**TASK REQUIREMENTS:**
Can you turn the lines from the one with "Given: Expand the Quant bookmark folder" through the one with "Image resolution: width=1372", both included, into a numbered list with blank lines left out?

Start TASK MATERIAL

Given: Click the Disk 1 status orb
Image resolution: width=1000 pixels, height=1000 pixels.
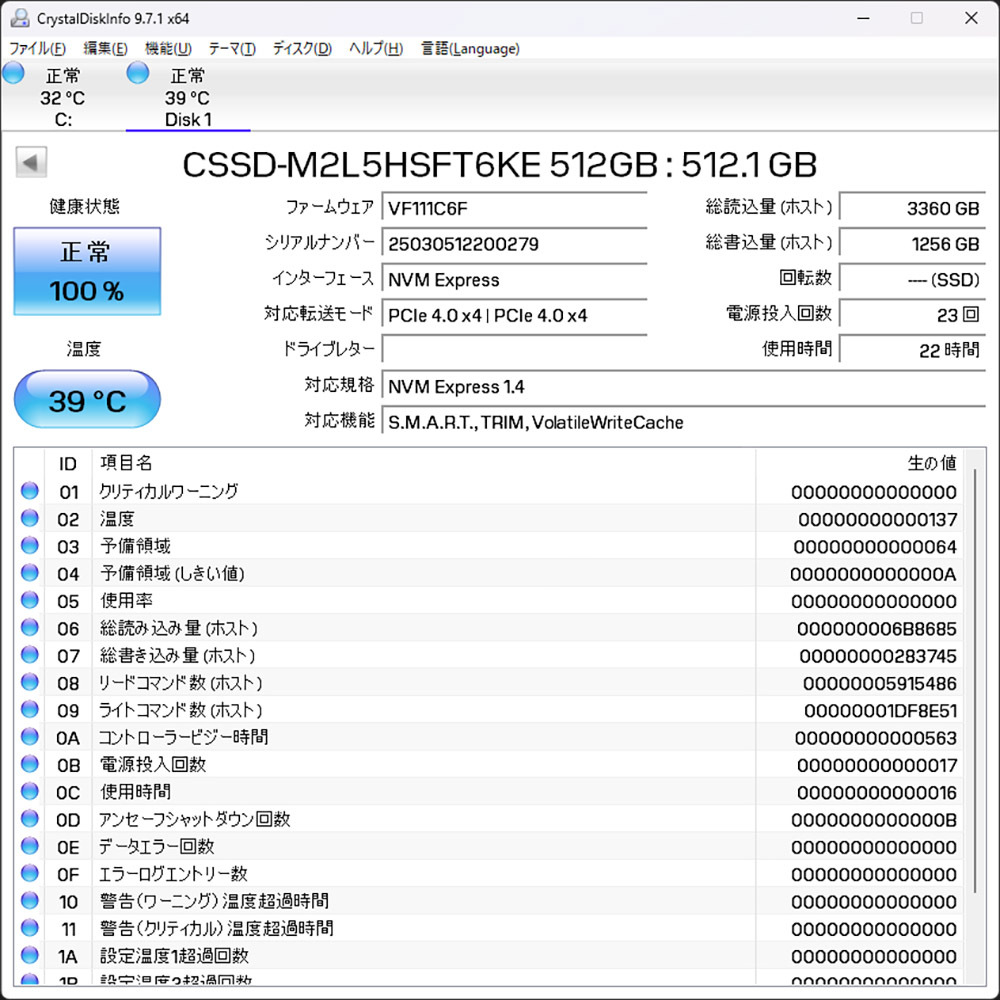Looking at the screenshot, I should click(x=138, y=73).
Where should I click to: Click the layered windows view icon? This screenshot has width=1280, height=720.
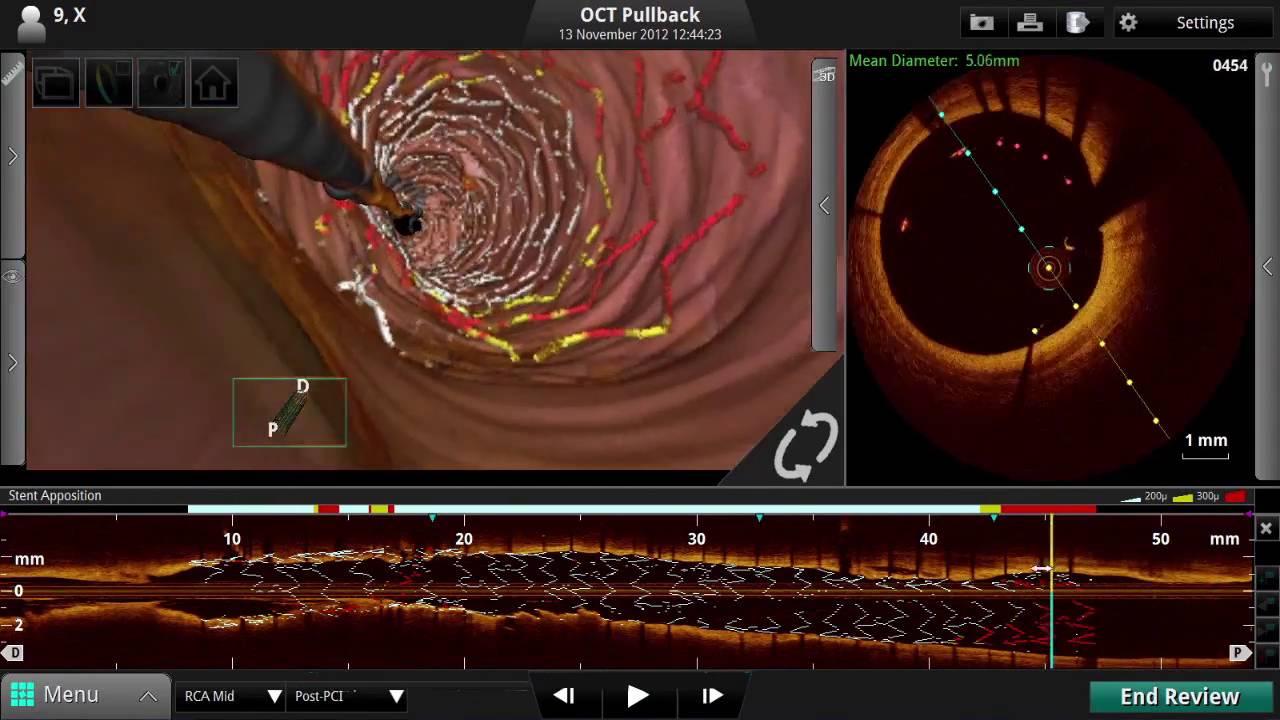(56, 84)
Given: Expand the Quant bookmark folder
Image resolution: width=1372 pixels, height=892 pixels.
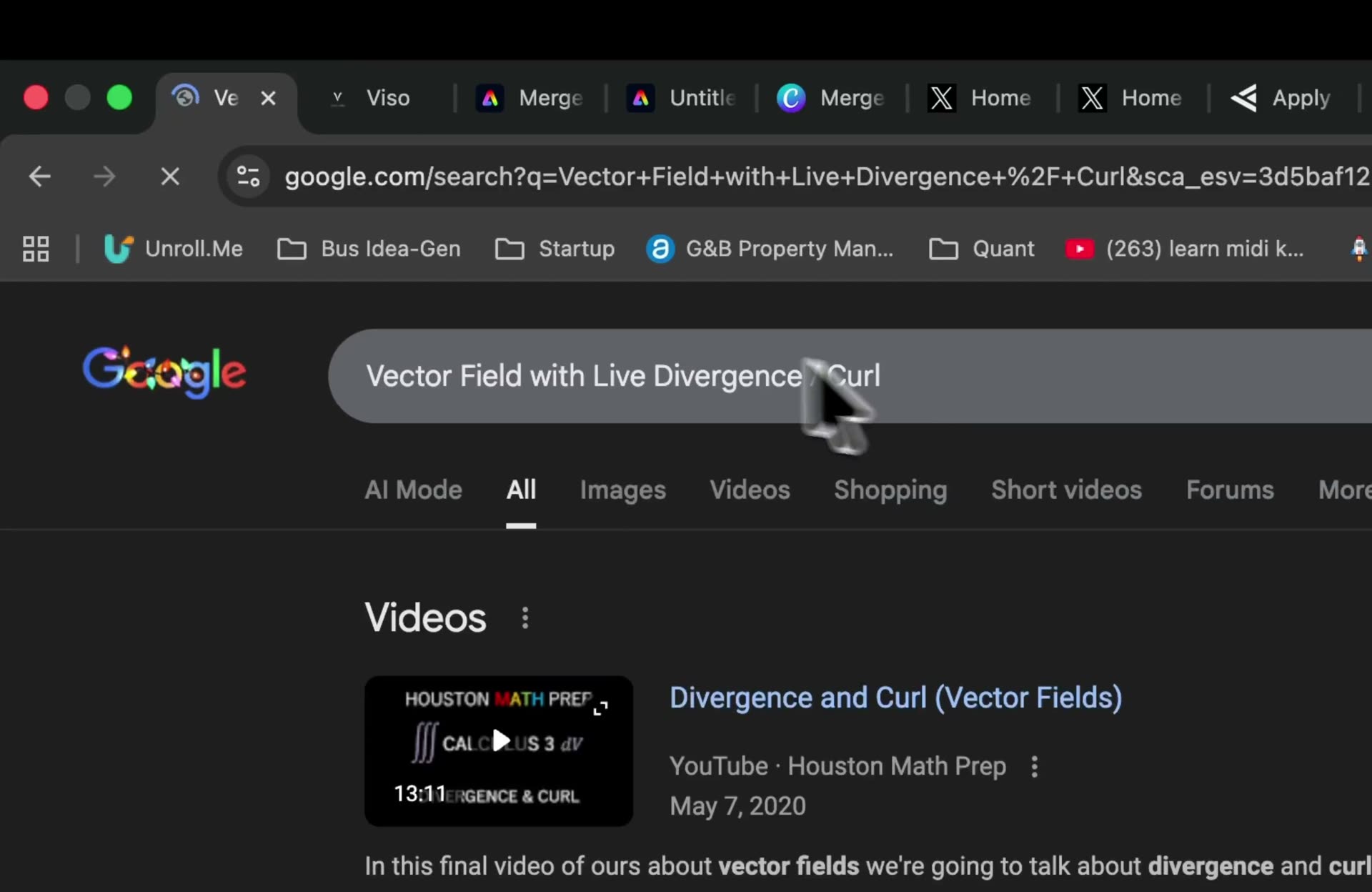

End TASK MATERIAL
Start TASK MATERIAL

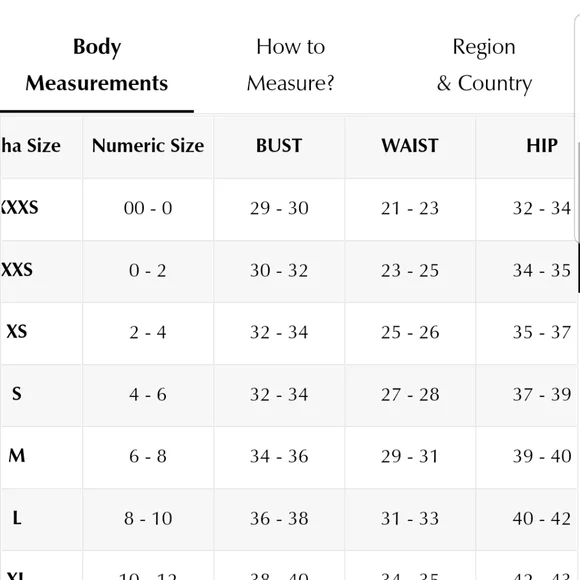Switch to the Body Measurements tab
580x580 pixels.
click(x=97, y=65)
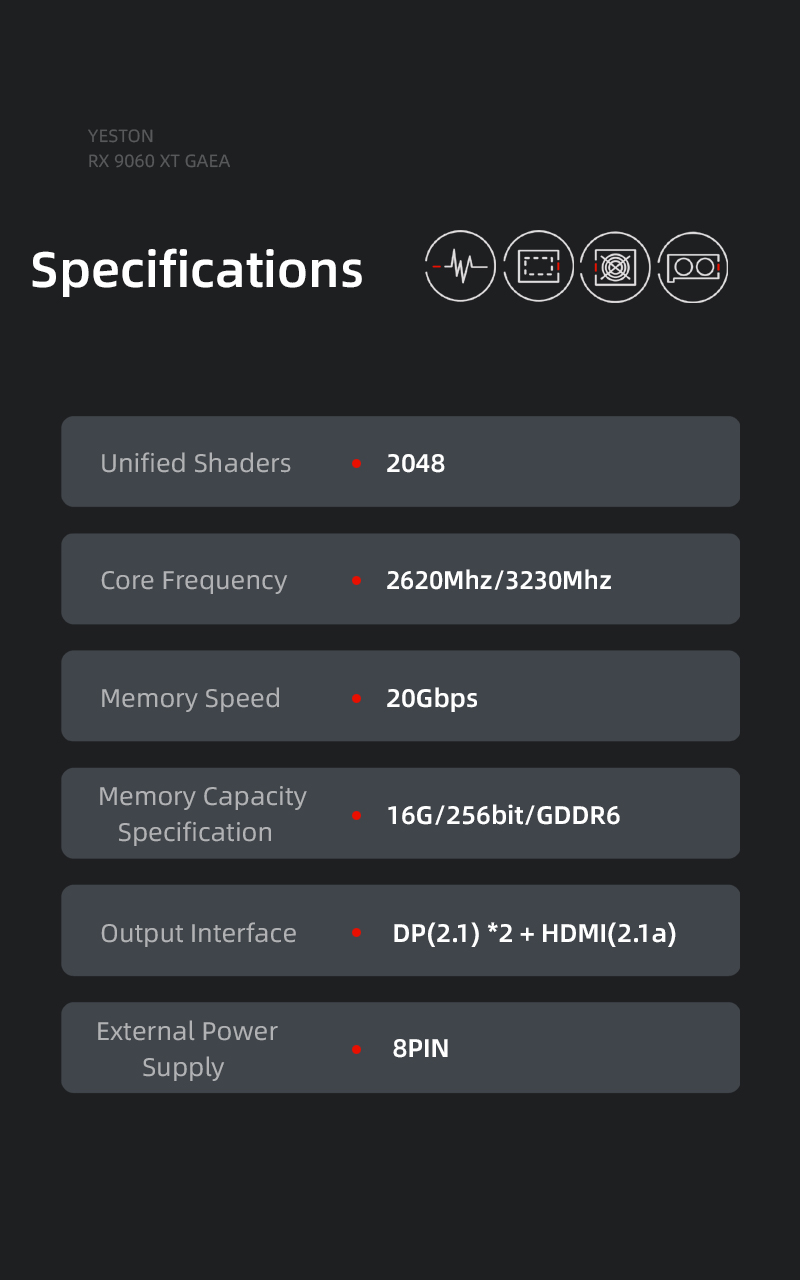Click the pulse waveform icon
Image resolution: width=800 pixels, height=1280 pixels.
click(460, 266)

End TASK MATERIAL

**SOLUTION FOR THIS TASK:**
1. Given: Expand the Quant bookmark folder
2. Image resolution: width=1372 pixels, height=892 pixels.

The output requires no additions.